◆ Records provided:
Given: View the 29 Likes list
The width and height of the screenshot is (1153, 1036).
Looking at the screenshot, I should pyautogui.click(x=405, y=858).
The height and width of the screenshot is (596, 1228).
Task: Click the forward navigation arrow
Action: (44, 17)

◆ Activity: Each line from the one containing "The width and" to the end of the entries above should be copied exactly, and no other line.

◆ Output:
The width and height of the screenshot is (1153, 1036).
Looking at the screenshot, I should pyautogui.click(x=405, y=858).
The height and width of the screenshot is (596, 1228).
Task: Click the forward navigation arrow
Action: (44, 17)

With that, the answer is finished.